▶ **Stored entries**
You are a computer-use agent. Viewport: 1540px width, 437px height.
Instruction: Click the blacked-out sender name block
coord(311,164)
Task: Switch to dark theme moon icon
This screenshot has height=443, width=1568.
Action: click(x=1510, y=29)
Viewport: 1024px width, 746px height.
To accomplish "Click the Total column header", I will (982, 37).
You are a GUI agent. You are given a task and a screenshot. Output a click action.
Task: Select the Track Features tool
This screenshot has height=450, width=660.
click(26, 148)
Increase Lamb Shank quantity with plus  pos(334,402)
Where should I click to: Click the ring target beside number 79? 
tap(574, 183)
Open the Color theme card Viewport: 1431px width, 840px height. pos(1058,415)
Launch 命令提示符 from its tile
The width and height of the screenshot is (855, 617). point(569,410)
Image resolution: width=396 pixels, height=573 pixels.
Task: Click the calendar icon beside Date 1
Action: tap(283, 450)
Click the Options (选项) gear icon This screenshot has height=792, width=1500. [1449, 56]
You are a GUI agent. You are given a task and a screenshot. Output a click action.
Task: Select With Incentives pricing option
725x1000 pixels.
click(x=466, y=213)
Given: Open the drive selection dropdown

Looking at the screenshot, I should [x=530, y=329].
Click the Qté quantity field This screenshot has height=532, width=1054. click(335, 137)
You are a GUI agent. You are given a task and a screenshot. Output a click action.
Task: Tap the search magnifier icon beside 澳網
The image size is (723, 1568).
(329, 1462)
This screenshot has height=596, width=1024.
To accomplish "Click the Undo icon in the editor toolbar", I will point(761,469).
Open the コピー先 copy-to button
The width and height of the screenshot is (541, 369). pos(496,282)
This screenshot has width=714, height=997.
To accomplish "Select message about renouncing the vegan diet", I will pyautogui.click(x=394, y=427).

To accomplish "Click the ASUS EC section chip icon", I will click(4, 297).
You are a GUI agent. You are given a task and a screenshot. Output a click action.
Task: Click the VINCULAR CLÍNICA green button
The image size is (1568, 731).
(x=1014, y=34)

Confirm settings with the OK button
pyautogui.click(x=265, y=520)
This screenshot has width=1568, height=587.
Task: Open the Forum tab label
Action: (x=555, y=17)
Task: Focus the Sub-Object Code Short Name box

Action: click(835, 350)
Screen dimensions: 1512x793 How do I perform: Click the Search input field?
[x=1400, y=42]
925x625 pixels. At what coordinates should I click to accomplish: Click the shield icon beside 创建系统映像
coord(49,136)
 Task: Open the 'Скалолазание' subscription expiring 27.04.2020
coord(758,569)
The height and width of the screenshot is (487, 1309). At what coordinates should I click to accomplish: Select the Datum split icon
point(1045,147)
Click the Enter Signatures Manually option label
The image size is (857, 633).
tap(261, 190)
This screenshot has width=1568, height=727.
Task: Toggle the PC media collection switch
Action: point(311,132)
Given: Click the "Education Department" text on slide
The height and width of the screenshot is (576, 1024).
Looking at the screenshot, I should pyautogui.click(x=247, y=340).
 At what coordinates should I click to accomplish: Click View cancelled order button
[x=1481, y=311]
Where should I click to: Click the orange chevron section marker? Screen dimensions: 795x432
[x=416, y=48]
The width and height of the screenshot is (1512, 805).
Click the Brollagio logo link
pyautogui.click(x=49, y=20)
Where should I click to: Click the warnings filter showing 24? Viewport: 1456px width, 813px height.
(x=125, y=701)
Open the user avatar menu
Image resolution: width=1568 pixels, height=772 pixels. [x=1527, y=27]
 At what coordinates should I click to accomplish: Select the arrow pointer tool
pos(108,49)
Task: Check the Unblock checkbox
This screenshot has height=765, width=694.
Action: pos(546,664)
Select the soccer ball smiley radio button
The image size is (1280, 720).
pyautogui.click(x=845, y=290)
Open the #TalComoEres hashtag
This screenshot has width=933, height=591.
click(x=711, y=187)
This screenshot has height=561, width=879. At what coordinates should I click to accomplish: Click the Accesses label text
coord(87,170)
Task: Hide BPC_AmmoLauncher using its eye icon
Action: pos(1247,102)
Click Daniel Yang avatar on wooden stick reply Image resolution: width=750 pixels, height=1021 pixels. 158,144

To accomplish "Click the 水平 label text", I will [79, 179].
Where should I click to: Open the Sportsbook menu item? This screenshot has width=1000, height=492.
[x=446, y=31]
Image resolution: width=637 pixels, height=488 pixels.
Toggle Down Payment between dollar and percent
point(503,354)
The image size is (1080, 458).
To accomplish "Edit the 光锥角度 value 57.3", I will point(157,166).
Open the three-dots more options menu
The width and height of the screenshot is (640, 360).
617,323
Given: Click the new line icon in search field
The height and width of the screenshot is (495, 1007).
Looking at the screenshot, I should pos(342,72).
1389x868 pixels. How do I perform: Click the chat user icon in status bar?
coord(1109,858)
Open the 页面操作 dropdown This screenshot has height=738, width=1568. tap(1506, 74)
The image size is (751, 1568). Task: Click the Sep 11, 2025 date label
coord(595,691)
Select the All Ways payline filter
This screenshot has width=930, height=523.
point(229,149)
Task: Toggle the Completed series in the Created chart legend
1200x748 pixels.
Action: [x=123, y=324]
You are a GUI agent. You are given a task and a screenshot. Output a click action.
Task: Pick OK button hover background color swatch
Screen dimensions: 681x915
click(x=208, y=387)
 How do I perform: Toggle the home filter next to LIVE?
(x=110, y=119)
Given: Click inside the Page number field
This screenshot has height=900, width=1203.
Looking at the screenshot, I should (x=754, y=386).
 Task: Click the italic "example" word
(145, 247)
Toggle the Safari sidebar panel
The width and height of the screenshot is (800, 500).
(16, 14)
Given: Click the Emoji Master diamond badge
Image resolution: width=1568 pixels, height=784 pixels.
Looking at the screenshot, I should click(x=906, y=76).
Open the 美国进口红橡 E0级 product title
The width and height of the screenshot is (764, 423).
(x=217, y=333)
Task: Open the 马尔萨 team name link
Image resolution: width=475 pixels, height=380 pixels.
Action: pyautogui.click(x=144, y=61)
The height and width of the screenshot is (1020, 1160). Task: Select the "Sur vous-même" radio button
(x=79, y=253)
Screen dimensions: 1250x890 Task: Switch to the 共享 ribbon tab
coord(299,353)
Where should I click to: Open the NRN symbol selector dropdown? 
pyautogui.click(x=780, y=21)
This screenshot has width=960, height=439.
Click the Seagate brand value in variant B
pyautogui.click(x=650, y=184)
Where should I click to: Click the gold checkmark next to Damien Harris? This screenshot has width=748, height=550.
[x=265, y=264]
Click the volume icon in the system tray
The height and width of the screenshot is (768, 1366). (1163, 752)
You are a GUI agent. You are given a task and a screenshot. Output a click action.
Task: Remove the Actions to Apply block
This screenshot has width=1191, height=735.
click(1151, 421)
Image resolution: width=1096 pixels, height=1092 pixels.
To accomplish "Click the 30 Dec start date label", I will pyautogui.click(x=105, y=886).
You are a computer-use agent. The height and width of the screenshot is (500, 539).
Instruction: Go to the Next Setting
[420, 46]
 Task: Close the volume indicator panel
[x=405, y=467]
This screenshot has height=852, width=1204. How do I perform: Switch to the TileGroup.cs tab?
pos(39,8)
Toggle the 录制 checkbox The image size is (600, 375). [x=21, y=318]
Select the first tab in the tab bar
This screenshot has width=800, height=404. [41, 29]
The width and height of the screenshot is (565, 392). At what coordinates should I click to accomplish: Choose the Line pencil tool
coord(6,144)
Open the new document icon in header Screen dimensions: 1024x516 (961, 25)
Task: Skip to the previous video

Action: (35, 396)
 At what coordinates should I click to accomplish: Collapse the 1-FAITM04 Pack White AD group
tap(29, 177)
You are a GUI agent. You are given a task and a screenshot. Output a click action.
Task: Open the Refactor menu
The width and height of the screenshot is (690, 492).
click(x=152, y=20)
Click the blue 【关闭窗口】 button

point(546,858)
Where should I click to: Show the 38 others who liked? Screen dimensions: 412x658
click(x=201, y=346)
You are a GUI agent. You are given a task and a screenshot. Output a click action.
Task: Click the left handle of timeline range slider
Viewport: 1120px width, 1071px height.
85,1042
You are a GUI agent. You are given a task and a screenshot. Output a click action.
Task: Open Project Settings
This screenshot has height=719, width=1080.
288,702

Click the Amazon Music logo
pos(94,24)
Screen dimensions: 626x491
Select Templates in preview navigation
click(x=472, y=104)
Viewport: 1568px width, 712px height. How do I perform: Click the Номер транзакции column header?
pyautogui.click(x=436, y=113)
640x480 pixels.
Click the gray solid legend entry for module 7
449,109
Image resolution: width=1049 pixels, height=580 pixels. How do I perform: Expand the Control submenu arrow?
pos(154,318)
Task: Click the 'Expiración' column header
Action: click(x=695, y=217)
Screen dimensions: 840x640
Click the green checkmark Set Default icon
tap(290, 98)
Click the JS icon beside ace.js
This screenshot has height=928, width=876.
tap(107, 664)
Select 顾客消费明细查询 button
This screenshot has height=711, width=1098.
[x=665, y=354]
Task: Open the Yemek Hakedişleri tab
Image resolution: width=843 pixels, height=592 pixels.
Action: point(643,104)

▶ **Assignment**
Reproduce each line of the records in which "theme" appears.

▶ **Exercise result**
Task: Switch to dark theme moon icon
Open the Color theme card Viewport: 1431px width, 840px height. pos(1058,415)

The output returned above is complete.